In short: A writer at The Verge used Google’s Gemini to “vibe-code” (build by describing it in plain text) an Android app to track yard work and diagnose plant problems.
Allison Johnson at The Verge tried making a yard care app by writing a long prompt in Google’s AI Studio for Gemini. Within minutes, Gemini produced a working app preview, plus an error message that could be fixed with a button. Johnson described it as exciting, even though the system used technical terms she did not understand.
The app was meant to organize yard chores, suggest what to do next, use local weather, and include an “AI plant doctor” that could look at photos. Some parts worked quickly, like the plant doctor, which gave a detailed diagnosis after Johnson uploaded a photo of a struggling rhododendron. Gemini blamed the yard’s landscape fabric and river rock setup, saying it could block water and “suffocate” roots, and also heat them up.

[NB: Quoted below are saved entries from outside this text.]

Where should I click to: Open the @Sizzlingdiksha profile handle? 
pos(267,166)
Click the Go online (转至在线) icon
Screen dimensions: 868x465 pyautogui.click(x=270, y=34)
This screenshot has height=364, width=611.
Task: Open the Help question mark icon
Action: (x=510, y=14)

Other parts needed lots of back-and-forth. Johnson said the first version had unreadable colors, and later versions still had basic issues like not being able to edit chores, schedule them, or correctly sort one-time versus recurring tasks. Each fix required waiting for Gemini, then reinstalling a new version on her phone.
This story highlights a growing trend: more people are using AI tools to make small personal apps, even if they do not code. It also shows the limits. AI can act like a fast assistant, but it may miss real-world details, like readable design or accurate live weather, unless the person guiding it is very specific.